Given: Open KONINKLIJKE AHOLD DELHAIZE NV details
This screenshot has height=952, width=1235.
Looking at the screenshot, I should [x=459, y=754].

========================================

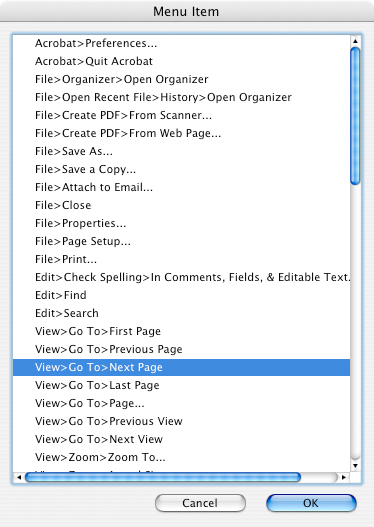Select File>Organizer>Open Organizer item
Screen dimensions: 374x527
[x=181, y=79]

========================================

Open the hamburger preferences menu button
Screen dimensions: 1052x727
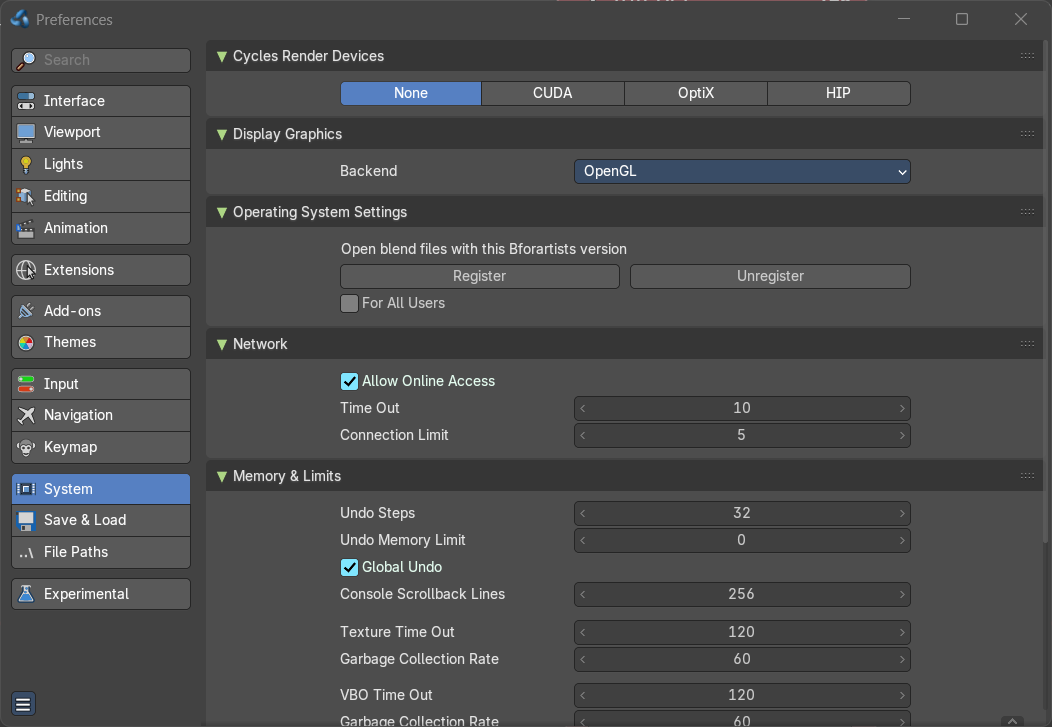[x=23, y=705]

========================================

**TASK DESCRIPTION:**
Copy the lines again, beginning at the line that has "Given: Open KONINKLIJKE" and stopping after the line that has "Looking at the", with "details" swapped for "profile" and nothing else changed.

**EXERCISE RESPONSE:**
Given: Open KONINKLIJKE AHOLD DELHAIZE NV profile
This screenshot has height=952, width=1235.
Looking at the screenshot, I should [x=459, y=754].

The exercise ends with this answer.